Upon inquiry, the company’s accountants told the purchasing supervisor there weren’t any pending long unpaid bills on their records. The supervisor also checked her computer and found no pending PO’s to be filled, other than what she already received since her hiring date.
The supervisor checked the purchasing computer and saw that there were missing PO numbers. She made a thorough search of the purchasing office and discovered two boxes of PO’s that were underneath a desk of a former employee. The PO’s, which were unsorted and dated up to two years before, consisted of undelivered PO’s and PO’s that already were fulfilled but were left unpaid and unrecorded in the company’s accounts payables.
When the purchasing supervisor reported the discovery to the company’s finance manager, an audit was done which showed the company had staggering debts to vendors. The company couldn’t outright afford to pay the debts at once.
Angry vendors blacklisted the manufacturing company and refused to sell to the company unless the company paid cash for new purchases. Because of tight cashflow, the company could only buy materials in small quantities. Delays in inbound deliveries caused shortages and disruptions at the manufacturing company’s production lines which resulted in late deliveries to customers, who in turn stopped buying the company’s products.
This is a true story and a sad one. But it didn’t have a hopeless ending. The manufacturing company eventually settled its bills although the company’s purchasing department had to rebuild relationships with its vendors.
In many accounting systems, PO’s that are yet to be delivered by vendors or PO’s that have not yet been submitted to the accounting department are not yet considered payables and are therefore not yet included in financial reports. This would distort financial statement reports and hinder management of cashflow.
PO’s are therefore a blind spot in organizations. As operations managers request and seek approval for them, they are not visible as liabilities. This can create sudden problems for companies just as what happened to the manufacturing company mentioned above.
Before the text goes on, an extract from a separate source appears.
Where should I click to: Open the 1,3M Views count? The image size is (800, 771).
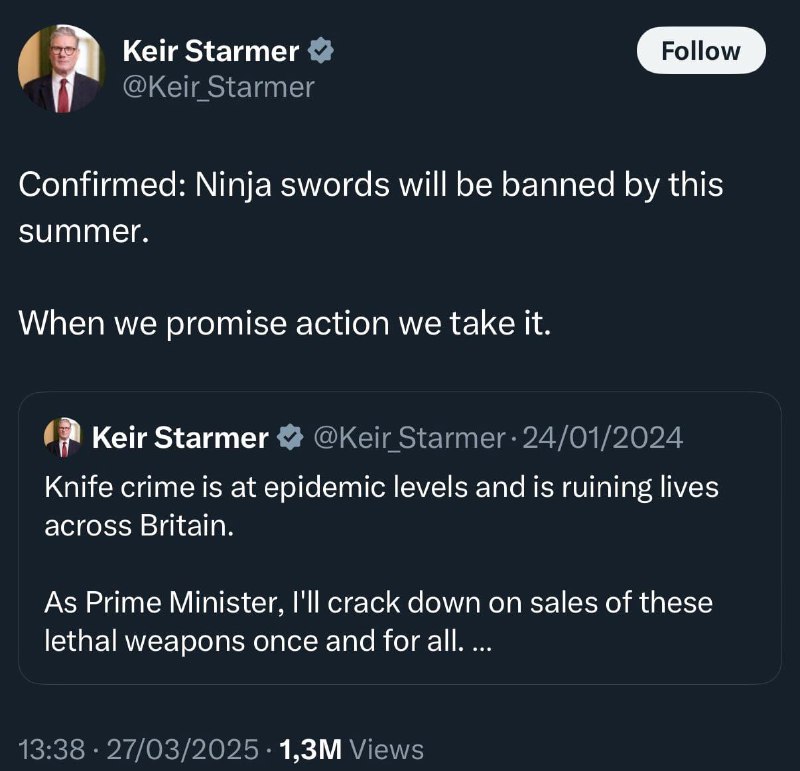(x=352, y=749)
Internal audits would catch this problem but only if or when audits are done. Absent a visible purchasing management system, managers wouldn’t be seeing the status of PO’s. This lack of visibility of PO’s can upset a firm’s budget and financial strategy.
An energy company allocates a sizable budget for maintenance every fiscal year. The company’s engineers submit PO’s to requisition spare parts or to contract services for repairs and maintenance of equipment and buildings.
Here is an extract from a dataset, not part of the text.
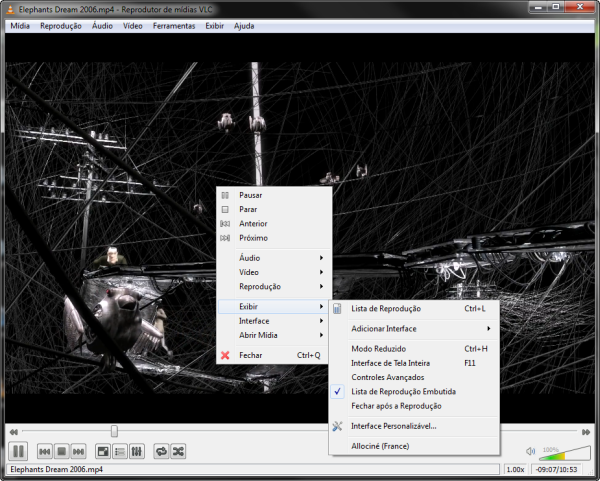600x481 pixels.
Task: Open the Ferramentas menu in menu bar
Action: 174,25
The engineers, however, tend to submit most of their PO’s towards the last quarter of the year to use up any of their unspent budgets. The end-of-the-year rush of PO’s would spike spending, push payables up, and cause a drain in cash-flow. As some PO’s are submitted at the last few days of the final month of the fiscal year, a good number of purchase order liabilities would lapse into the succeeding year which would disrupt financial cash-flow forecasts.
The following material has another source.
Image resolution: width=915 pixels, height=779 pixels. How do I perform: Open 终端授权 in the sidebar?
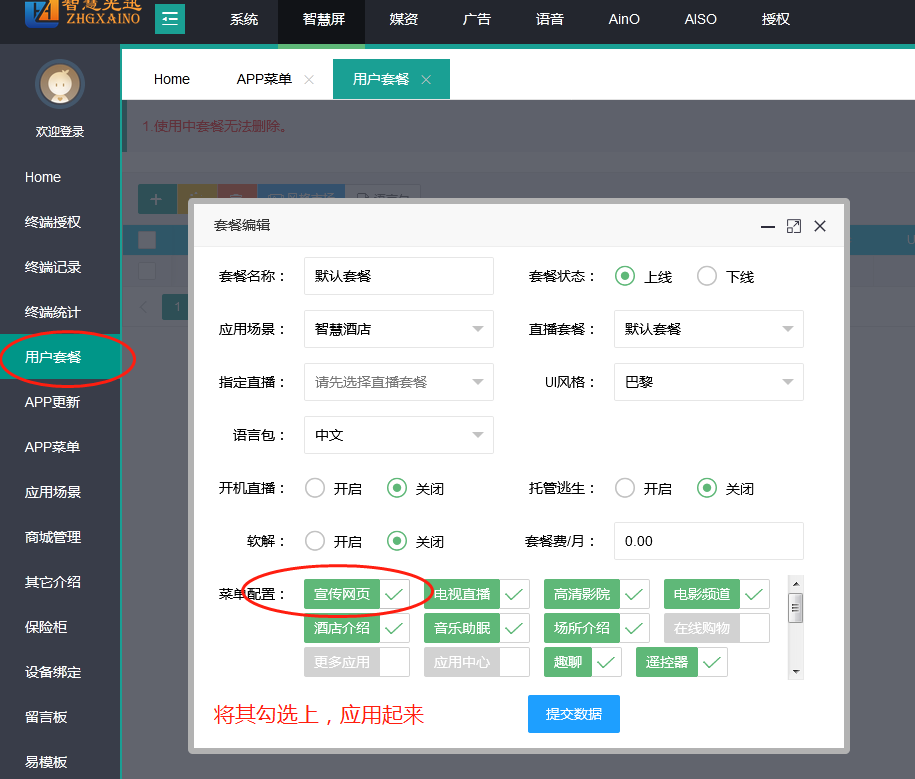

The management of PO’s depends a great deal on the purchasing manager. Purchasing managers are responsible for instilling discipline in how PO’s are processed from requisition to bidding to negotiation to fulfilment.
But interestingly, there isn’t much discussion about how to manage PO’s. When it comes to purchasing, more of what are talked about are collaboration and negotiation. Purchase orders belong to a basic system that doesn’t receive much recognition.
In some companies, requisitioners for materials, parts, and services sometimes bypass the purchasing department and order directly from vendors. When asked, their reasons from range from “I need the parts urgently” to “purchasing is too slow.” When it becomes normal for employees to buy directly, purchasing departments are left just processing orders and payments. Costs can run sky high as buying becomes uncontrollable.
A basic PO system simply needs clear policies, procedures and enforcement to set standards to function well and contribute to a company’s budget and cashflow strategy.
It starts with visibility and that means regularly updating the purchase order database and periodically reviewing reports. It continues with consistently acting on requisitions and moving the PO’s through bids, negotiations, and fulfilment in a manner that is timely and on target to pre-set performance standards. Direct purchases should be avoided, if not prohibited.
Just ensuring PO’s don’t remain pending too long and that they are processed for payment in a timely manner can be a big help in improving reliabilities of supplier deliveries, not to mention maintaining mutually beneficial relationships with vendors.
Actively managing the quantities, payment terms, and the timing of PO’s in coordination with requisitioners can make a big difference in managing working capital. Finance managers shouldn’t worry about spikes in procurements.
Purchasing is not just about bidding and negotiating for better value. It is also about how purchases themselves are managed within the confines of an enterprise’s internal supply chain. There is no dispute that purchasing’s key role is ensuring what is bought shall deliver the best value to an organization. One just should not forget the value of the system that governs the buying itself.